The problem is
Prove that $$3x^{10} - y^{10} = 1991$$ has no integral solutions.
I have written this proof, of which I am not sure.
Assume that $x$ and $y$ are integers. $$\begin{align} 3 x^{10}-y^{10} &\equiv 2 \mod 3 \\ \implies \qquad y^{10} &\equiv 2 \mod 3 \\ \implies \qquad y^{10} &= 3 m + 2, \text{where } m\in\mathbb{Z} \\[8pt] \therefore \qquad 3x^{10}-y^{10} &=3x^{10}-3m-2=1991 \\[8pt] \implies 3 \left(x^{10}-m\right) &= 1993 \end{align}$$
But $3\not\mid 1993$, $1993 = 3k+1$, where $k\in\mathbb{Z}$. $$\begin{align} \implies& 3\left(x^{10}-m\right) = 3k+1 \\ \implies& x^{10}-m \;\text{is not an integer} \end{align}$$
This contradicts our assumption that $x^{10}$, $m$ are integers, because if they were then $x^{10}-m$ would also be an integer, which [it] is not. Hence, our assumption is wrong, therefore the above equation does not have any integral solutions.
Please read my proof. If there are any errors, then please help in resolving them. Any other method of proof is also appreciated. But please tell if my proof is correct.

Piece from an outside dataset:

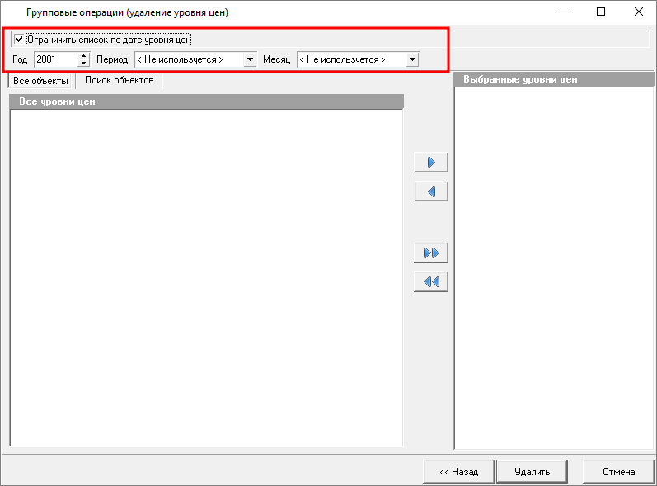The width and height of the screenshot is (657, 486).
Task: Remove all price levels with double left arrow
Action: pos(430,282)
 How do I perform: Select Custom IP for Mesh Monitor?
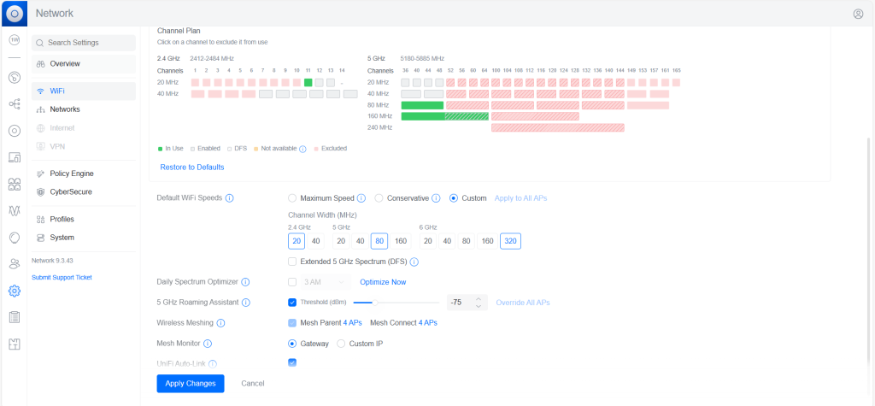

Your proof fails at the very first step; you wrote down the implication $$3 x^{10}-y^{10} \equiv 2 \pmod{3}\qquad \implies \qquad y^{10} \equiv 2 \pmod{3},$$ which is false. This leads to your contradiction later in the proof.
Replacing it by the true implication $$3 x^{10}-y^{10} \equiv 2 \pmod{3}\qquad \implies \qquad y^{10} \equiv 1 \pmod{3},$$ does not lead to a contradiction later in the proof. So this approach will not work.
As suggested in the comments, working modulo $11$ is much more natural because it allows you to use Fermat's little theorem; you have $x^{11}\equiv x\pmod{11}$ for all $x$.